Taken together, the study provides evidence that, at least in the examined Medicare context, oncologists’ choices correlate more strongly with clinical benefit than with per-patient billing margin. This suggests that quality-driven practice and guideline adherence exert a detectable influence over treatment selection.
Limitations
- Observational design cannot prove causality. The null association between margin and choice may reflect residual confounding, measurement error in margins, or decision-making factors not captured in claims.
- Indication selection: The study evaluated 12 indications; findings may differ for other tumor types, lines of therapy, or when treatment options include largely palliative versus curative intent strategies.
- Excluded sectors: Patterns in private insurance, integrated delivery systems, or international health systems may differ when reimbursement and ownership structures vary.
- Potential changes over time: The study spans 2015–2020; subsequent shifts in oncology practice, drug pricing, biosimilar uptake, or payment policy could alter incentive structures.
Policy and clinical implications
From a policy perspective, these findings suggest that modifying provider margins through pricing or reimbursement adjustments may not be sufficient alone to change prescribing behavior for the studied indications in Medicare.

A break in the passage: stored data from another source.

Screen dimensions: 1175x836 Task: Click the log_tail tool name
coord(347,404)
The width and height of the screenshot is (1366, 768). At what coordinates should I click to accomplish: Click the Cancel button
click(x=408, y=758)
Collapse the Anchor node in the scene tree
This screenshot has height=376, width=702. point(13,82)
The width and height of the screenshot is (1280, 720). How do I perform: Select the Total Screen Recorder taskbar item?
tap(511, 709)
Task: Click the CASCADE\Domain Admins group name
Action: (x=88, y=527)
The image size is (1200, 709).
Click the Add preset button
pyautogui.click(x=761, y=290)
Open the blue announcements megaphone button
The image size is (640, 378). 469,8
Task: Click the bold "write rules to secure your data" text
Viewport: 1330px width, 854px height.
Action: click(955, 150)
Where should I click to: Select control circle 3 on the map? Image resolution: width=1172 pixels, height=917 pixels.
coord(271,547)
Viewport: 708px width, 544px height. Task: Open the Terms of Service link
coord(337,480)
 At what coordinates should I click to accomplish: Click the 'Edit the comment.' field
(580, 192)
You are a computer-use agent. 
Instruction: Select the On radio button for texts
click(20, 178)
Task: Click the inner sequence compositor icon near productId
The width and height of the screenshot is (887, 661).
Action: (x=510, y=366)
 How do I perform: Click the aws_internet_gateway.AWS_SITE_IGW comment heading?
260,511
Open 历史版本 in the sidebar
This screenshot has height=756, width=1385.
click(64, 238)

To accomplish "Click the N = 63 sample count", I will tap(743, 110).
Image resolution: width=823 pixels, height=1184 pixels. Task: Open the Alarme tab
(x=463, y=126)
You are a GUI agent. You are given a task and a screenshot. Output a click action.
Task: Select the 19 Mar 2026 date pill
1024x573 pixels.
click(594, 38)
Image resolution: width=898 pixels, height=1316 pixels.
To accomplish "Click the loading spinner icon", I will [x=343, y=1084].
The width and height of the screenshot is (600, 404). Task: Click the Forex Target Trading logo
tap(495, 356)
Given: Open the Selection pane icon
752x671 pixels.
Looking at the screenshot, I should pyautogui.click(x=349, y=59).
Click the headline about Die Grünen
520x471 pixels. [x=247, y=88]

Policies aimed at improving value should therefore remain multi-faceted: aligning evidence-based guidelines with measurement and feedback, investing in clinician decision support, coupling price reforms with quality incentives, and addressing patient-level factors such as affordability and access.
For clinicians and health system leaders, the study offers reassurance that guideline-based clinical benefit assessments appear to be influential in real-world oncology practice. Nonetheless, continuous monitoring is needed when payment reforms are implemented to ensure they do not have unintended consequences, particularly in settings where financial incentives for clinicians differ.
Conclusion
In this large, population-based analysis of Medicare beneficiaries, oncologists preferentially selected treatments with higher estimated clinical benefit, and there was no association between per-patient provider billing margin and treatment choice. While limited by observational design and by proxy measures of margin and benefit, the study suggests that altering billing margins alone is unlikely to markedly shift treatment patterns in the examined Medicare settings. Policy efforts to improve value in oncology should therefore consider multifactorial strategies that preserve guideline-concordant care while addressing affordability and system-level incentives.
Funding and registration
See the original publication for detailed funding disclosures and declarations. This study used administrative Medicare claims data and was not a clinical trial; no ClinicalTrials.gov registration applies.
References
1. Mitchell AP, Dusetzina SB, Mishra Meza A, et al. Provider billing margin and cancer treatment selection: population based cohort study. BMJ. 2025 Nov 5;391:e084729. doi: 10.1136/bmj-2025-084729.